Adsorption of chondroitin-4-sulphate and heparin onto hydroxyapatite—effect of bovine serum albumin

Abstract

The adsorption of chondroitin-4-sulphate (C4S) and heparin onto hydroxyapatite (HA) has been studied in the absence and presence of bovine serum albumin (BSA). Isotherm data at pH 6.8 have shown that BSA in solution has no effect on C4S adsorption, whereas heparin affinity and adsorption decrease. These data suggest that C4S and BSA bind to different calcium sites on the HA surface. Heparin and BSA may compete for the same calcium sites, or alternatively form heparin-BSA complexes leading to less binding due to steric effects.

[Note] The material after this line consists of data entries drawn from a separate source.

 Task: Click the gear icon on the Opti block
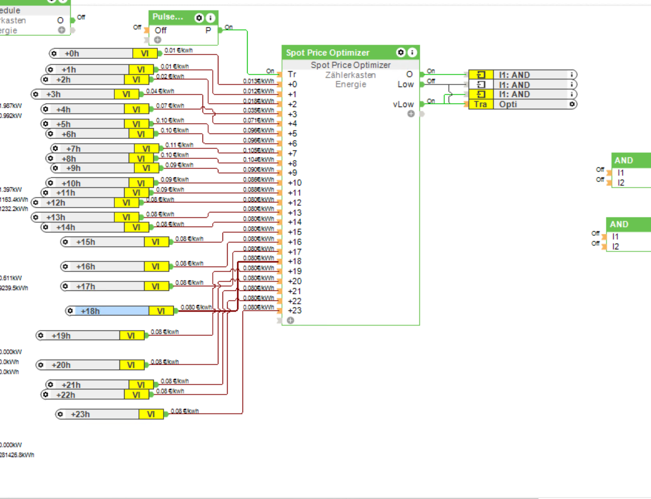tap(572, 104)
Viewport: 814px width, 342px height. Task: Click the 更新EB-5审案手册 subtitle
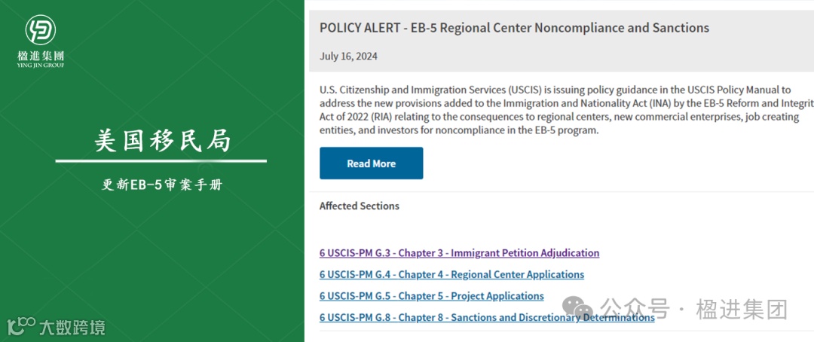click(161, 184)
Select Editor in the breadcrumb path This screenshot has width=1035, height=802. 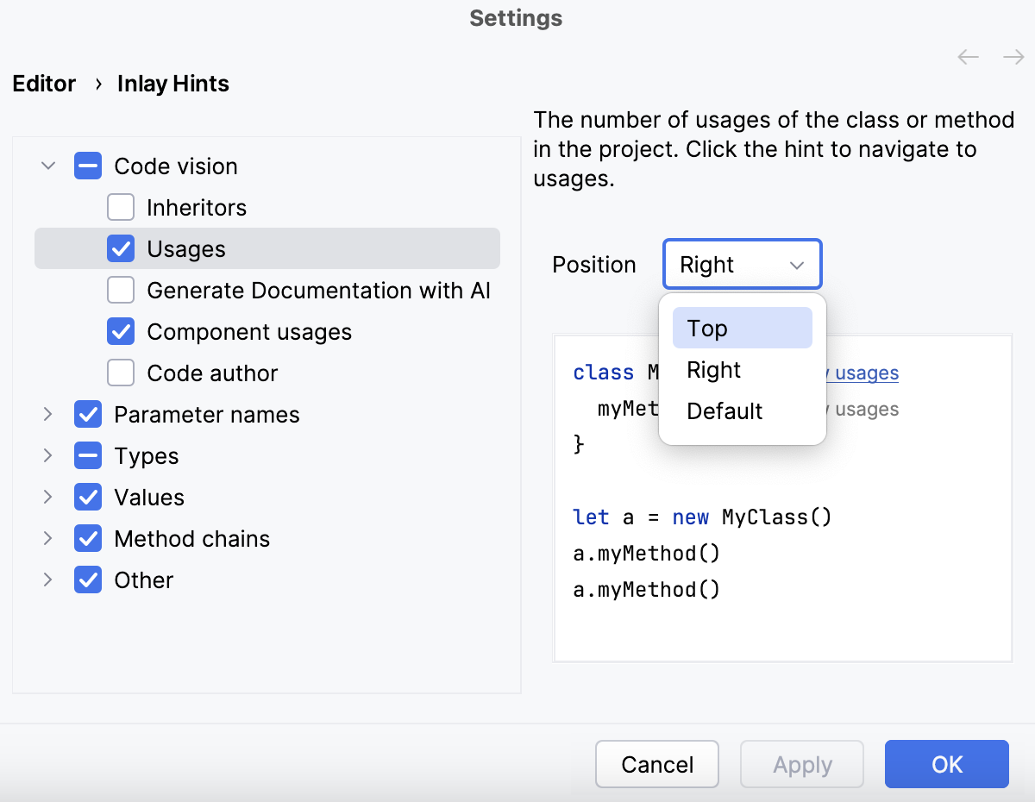pyautogui.click(x=43, y=84)
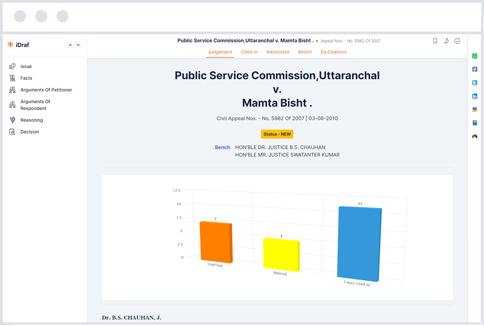Expand sidebar with down chevron
Image resolution: width=484 pixels, height=326 pixels.
pos(78,45)

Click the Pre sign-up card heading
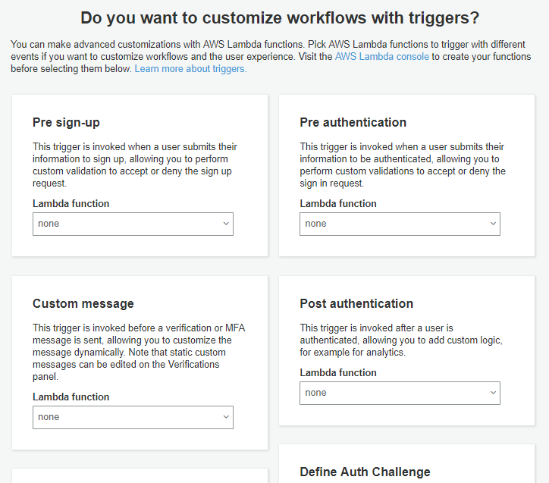click(66, 122)
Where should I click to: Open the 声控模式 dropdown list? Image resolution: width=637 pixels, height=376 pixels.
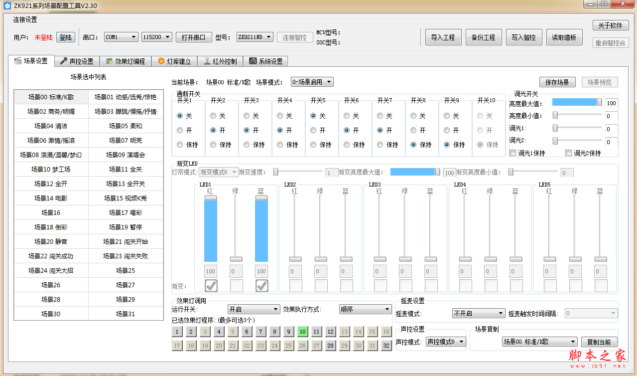[446, 342]
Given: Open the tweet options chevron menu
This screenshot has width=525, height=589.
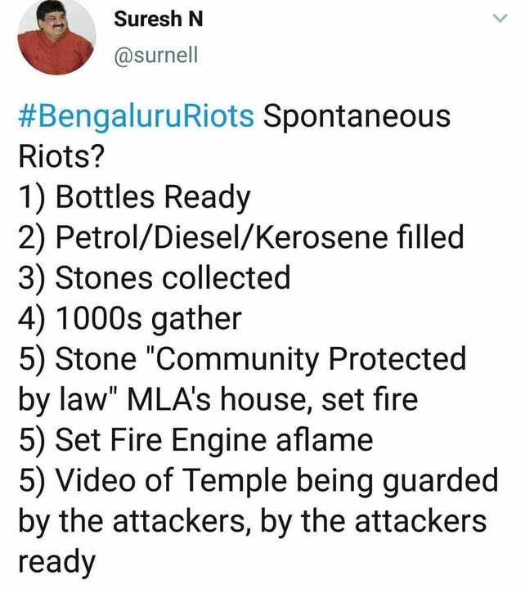Looking at the screenshot, I should (500, 18).
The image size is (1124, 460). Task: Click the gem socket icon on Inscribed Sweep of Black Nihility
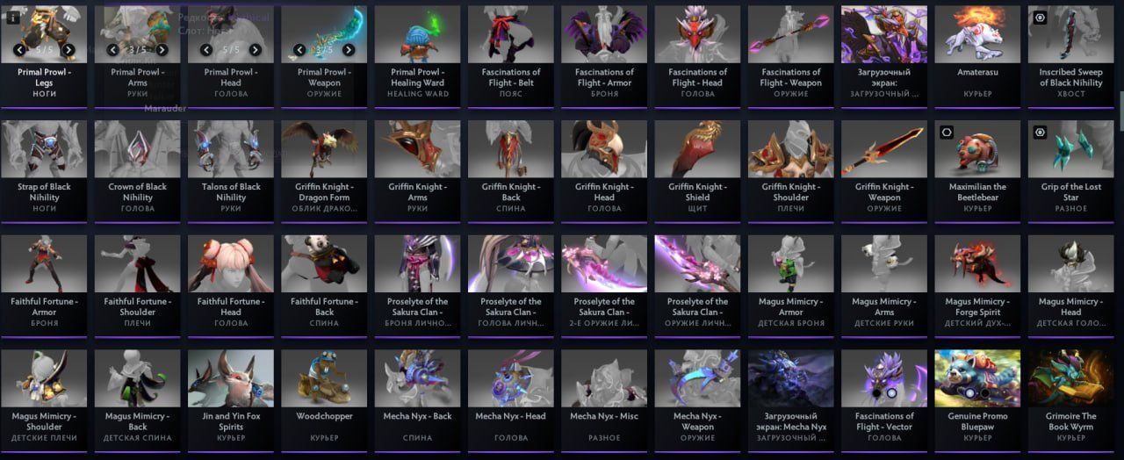click(1040, 17)
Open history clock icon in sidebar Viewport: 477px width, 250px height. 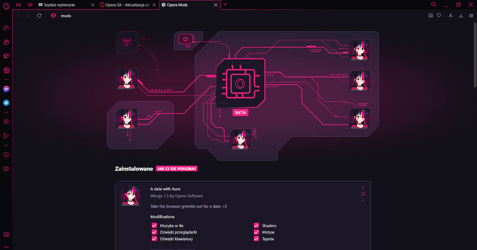(x=6, y=155)
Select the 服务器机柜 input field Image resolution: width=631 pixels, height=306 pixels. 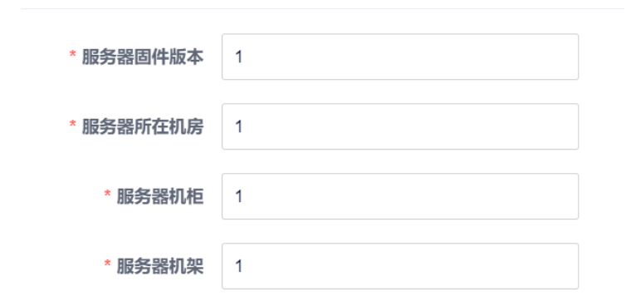(x=400, y=196)
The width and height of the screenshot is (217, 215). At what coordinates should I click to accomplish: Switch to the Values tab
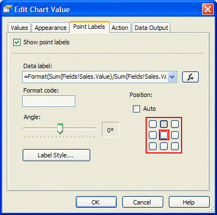tap(19, 28)
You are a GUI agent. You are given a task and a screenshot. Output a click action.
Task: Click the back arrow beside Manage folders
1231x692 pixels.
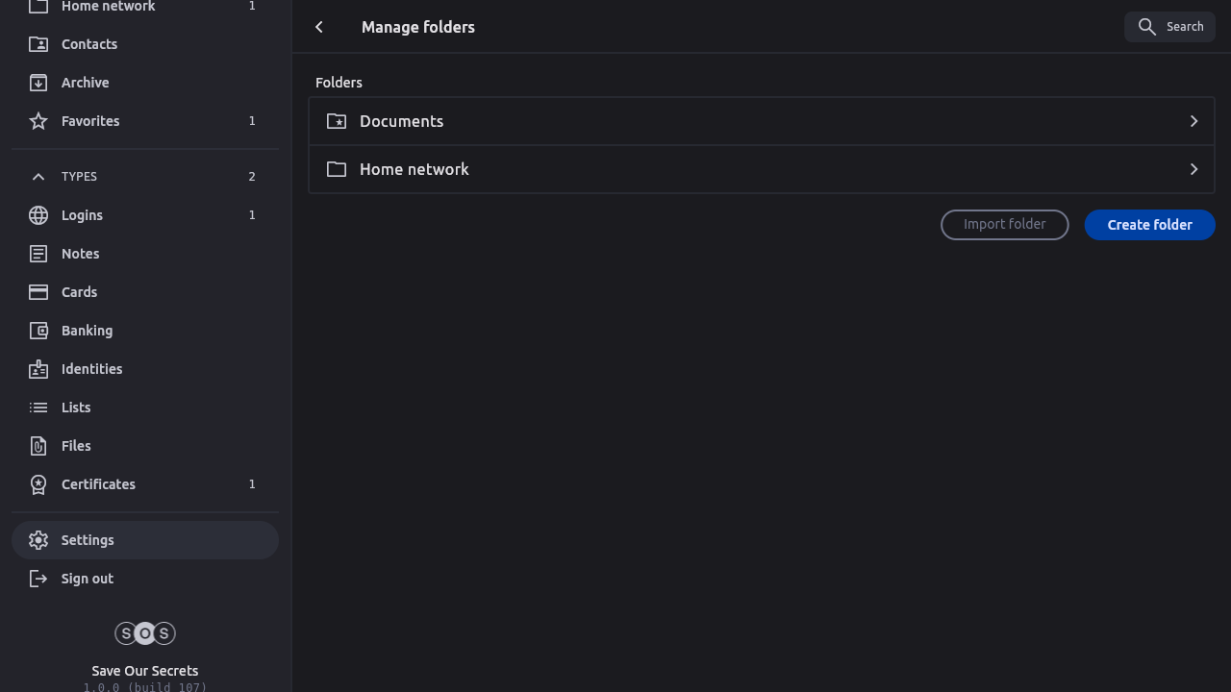pos(319,27)
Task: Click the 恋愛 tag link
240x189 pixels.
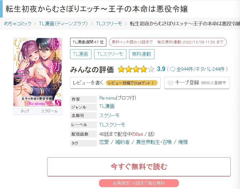Action: [x=104, y=142]
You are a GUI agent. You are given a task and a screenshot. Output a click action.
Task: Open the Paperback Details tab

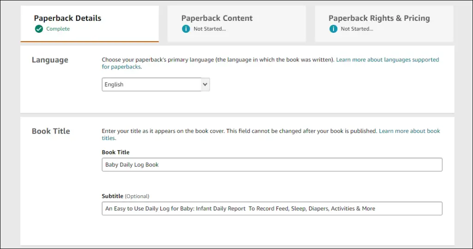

Evidence of an interaction between heparin and BSA in solution has been shown in this study, there being negligible interaction for C4S. BSA adsorption from solution onto HA decreases with increasing C4S/heparin solution concentration, which may be due to glycosaminoglycan-induced conformational change of BSA from a compact to an extended structure. For the HA precoated with BSA, both C4S and heparin adsorption decrease above a certain solution concentration. A possible explanation is that precoated BSA masks binding sites for the C4S/heparin. The percentage of BSA desorbed from the precoated HA in the presence of C4S and heparin is < 10% and < 30% respectively, indicating that BSA is strongly bound to the HA surface.